Das ohnehin geringe Vertrauen zwischen Tsipras und Lagarde hat nach der Wikileaks-Affäre vom vergangenen Wochenende erneut gelitten. Das Telefongespräch, das Delia Velculescu, die IWF- Vertreterin in Griechenland, am 19. März mit dem Europa-Direktor des IWF, Poul Thomsen, von Athen aus führte, war mutmaßlich von griechischer Seite abgehört worden.

Der IWF sitzt nicht mit am Tisch - will aber Schuldenerleichterungen

Der IWF hat sich bisher nicht an dem dritten Rettungskredit für Griechenland in Höhe von 86 Milliarden Euro beteiligt, sitzt aber gleichwohl am Verhandlungstisch in Athen, zusammen mit den Gläubigern der EU-Seite. Das macht die Regierung des einstigen Sparkursgegners Tsipras wütend. Doch gleichzeitig braucht sie den Währungsfonds: Als Einziger plädiert der IWF von Beginn an für weitere Schuldenerleichterungen. Deutschland ist gegen einen Schuldenschnitt. „Griechenland wird früher oder später seine Schulden umstrukturieren müssen“, glaubt auch Marcel Fratzscher, Präsident des Deutschen Instituts für Wirtschaftsforschung (DIW). „Da kommt das Land nicht drum herum – ob das nun in ein paar Wochen passiert, ober erst in ein paar Jahren“, sagte Fratzscher dem Tagesspiegel.
Von einer positiven Bewertung der bisherigen Reformschritte durch den IWF, die EU-Kommission und die Europäische Zentralbank (EZB) hängt ab, ob Griechenland weitere 5,8 Milliarden Euro ausgezahlt werden. Ein positiver Abschluss der Prüfungen ist auch Voraussetzung für mögliche Schuldenerleichterungen. „Meine Hoffung ist, dass wir mit der Überprüfung Anfang Mai zum Ende kommen – vor dem griechisch-orthodoxen Osterfest“, sagte der Chef des Euro-Rettungsschirms ESM, Klaus Regling, am Dienstag in Luxemburg.

Tsipras braucht schnell einen Erfolg

Stärker als die Vertreter von EZB, ESM und EU-Kommission haben die IWF- Ökonomen die mittelfristige Leistungskurve der Griechen im Blick: In zwei Jahren soll Griechenland einen bisher nie erreichten Primärüberschuss von 3,5 Prozent erwirtschaften. Dazu hatte sich die Regierung Tsipras beim Abschluss des Rettungskredits im Sommer 2015 verpflichtet. Die Maßnahmen, die Athen in den vergangenen Monaten umgesetzt hat und nun für dieses Jahr plant, reichen nach Ansicht der IWF-Vertreter aber keinesfalls, um 2018 die 3,5 Prozent zu schaffen. Sie halten Sparanstrengungen in Höhe von etwa 2,5 Prozent des BIP für dieses Jahr und insgesamt vier bis fünf Prozent bis 2018 für notwendig – neun Milliarden Euro oder mehr. Nicht machbar ohne „größere Einsparungen bei den Renten“, erklärte Poul Thomsen schon im vergangenen Februar. 2,5 Prozent Sparleistungen in diesem Jahr und vielleicht doppelt so viel bis 2018 sind jedoch Forderungen, die nach Ansicht Athens weit über die Ziele hinausschießen, die vereinbart worden waren.

**Vorhandene Daten:**

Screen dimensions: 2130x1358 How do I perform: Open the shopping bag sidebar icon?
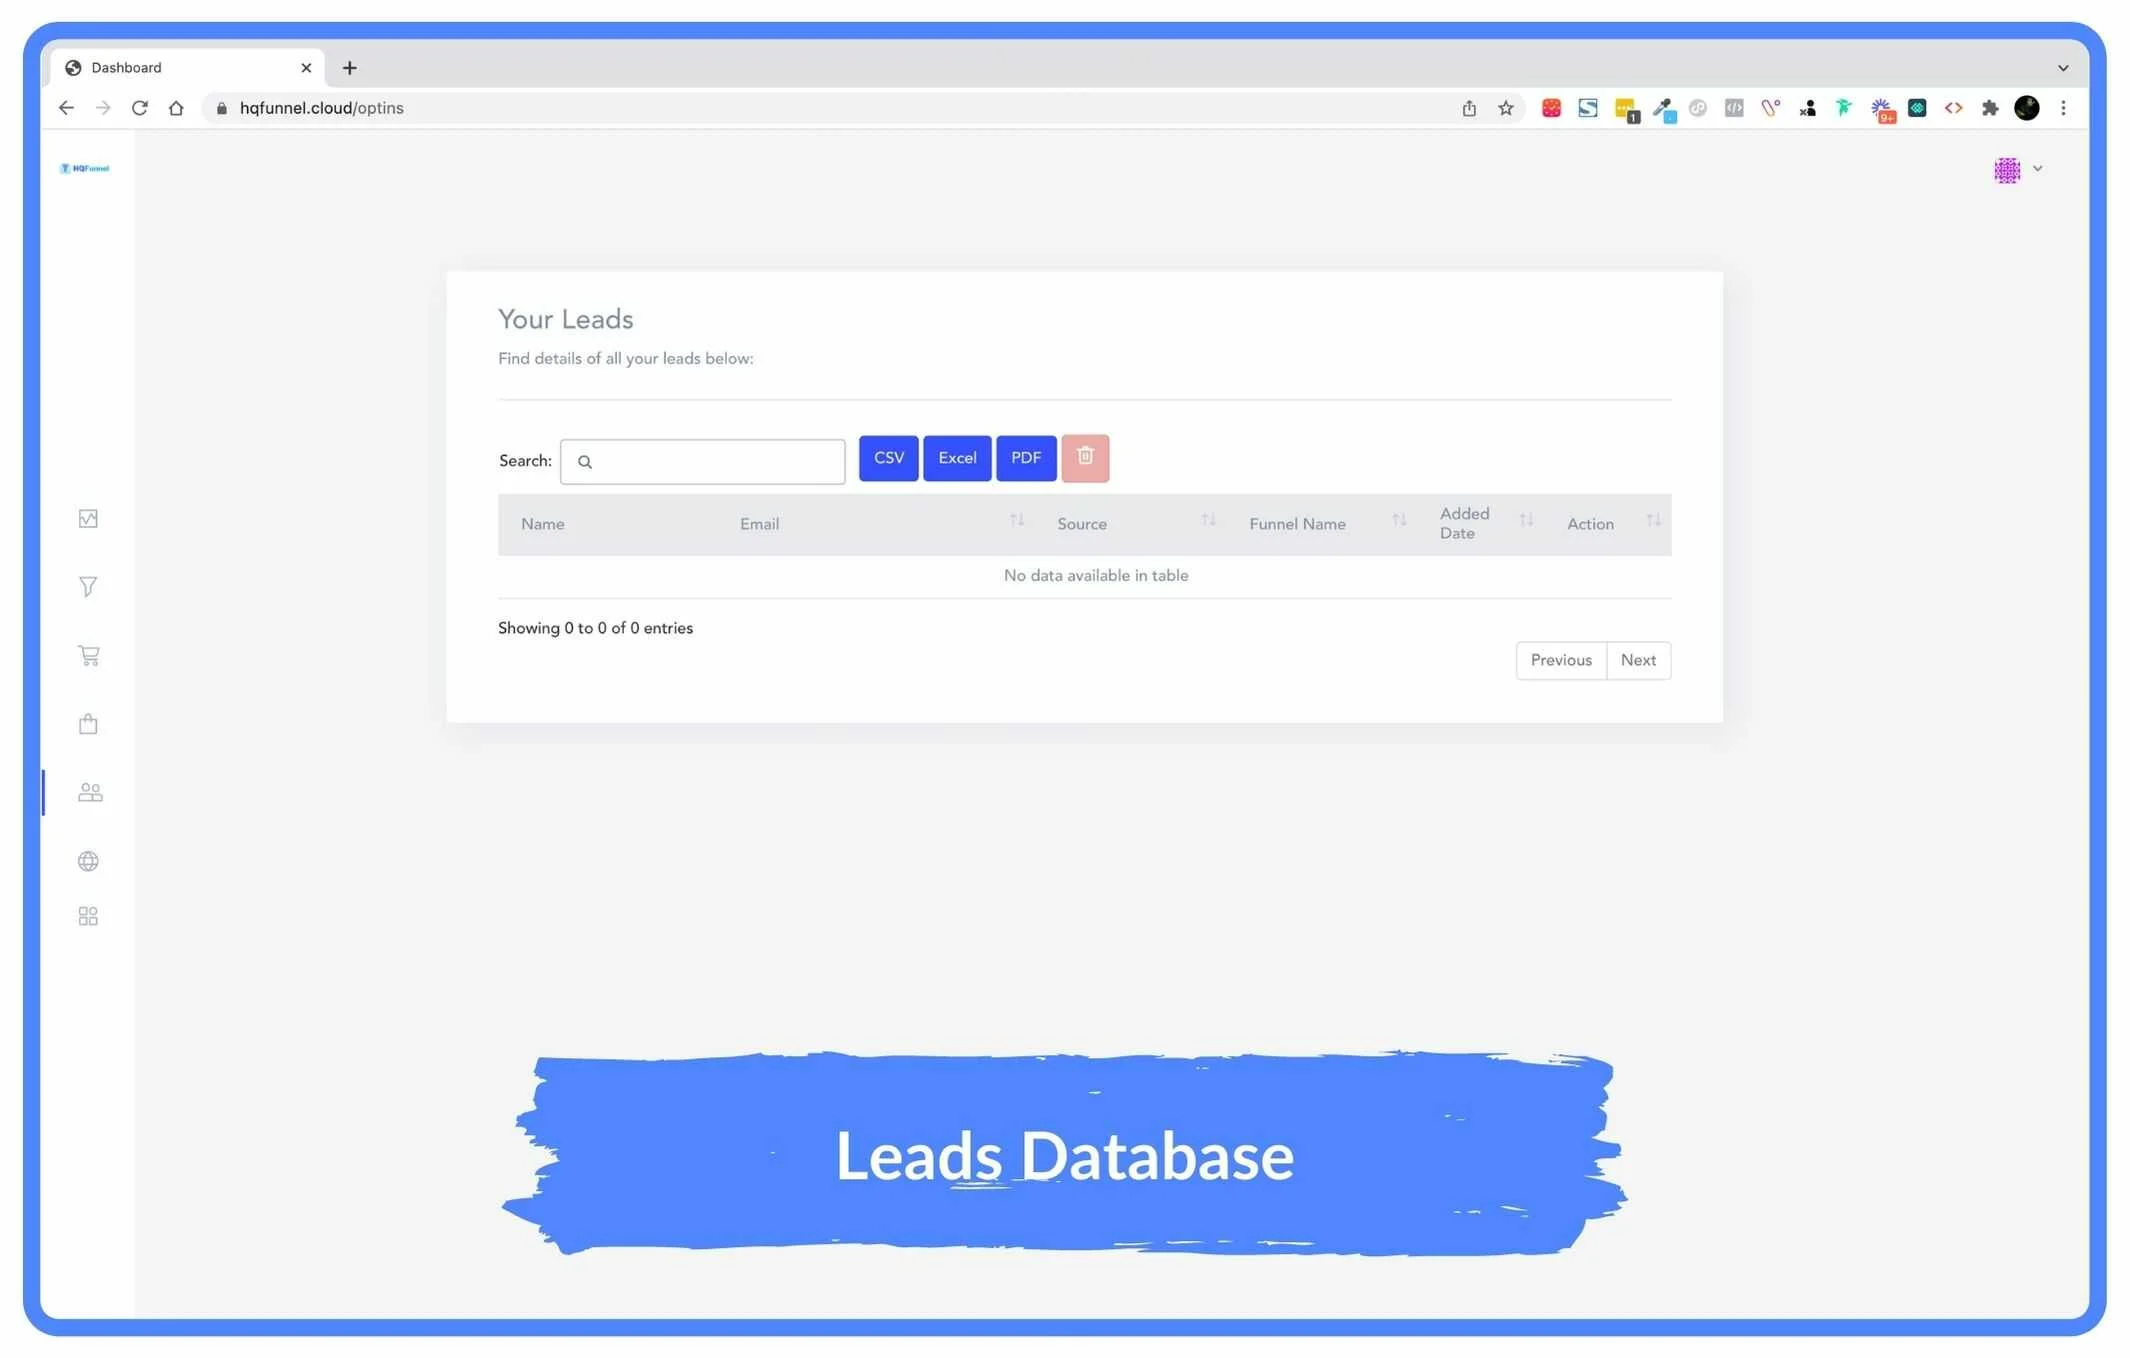88,724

**Worum es geht:** Schreib den Text über Griechenland und den IWF zwischen „Von einer positiven“ und „Dienstag in Luxemburg.“, beides eingeschlossen, noch einmal ab und tausch dabei „Luxemburg“ gegen „Brüssel“ aus.

**Die Antwort:**
Von einer positiven Bewertung der bisherigen Reformschritte durch den IWF, die EU-Kommission und die Europäische Zentralbank (EZB) hängt ab, ob Griechenland weitere 5,8 Milliarden Euro ausgezahlt werden. Ein positiver Abschluss der Prüfungen ist auch Voraussetzung für mögliche Schuldenerleichterungen. „Meine Hoffung ist, dass wir mit der Überprüfung Anfang Mai zum Ende kommen – vor dem griechisch-orthodoxen Osterfest“, sagte der Chef des Euro-Rettungsschirms ESM, Klaus Regling, am Dienstag in Brüssel.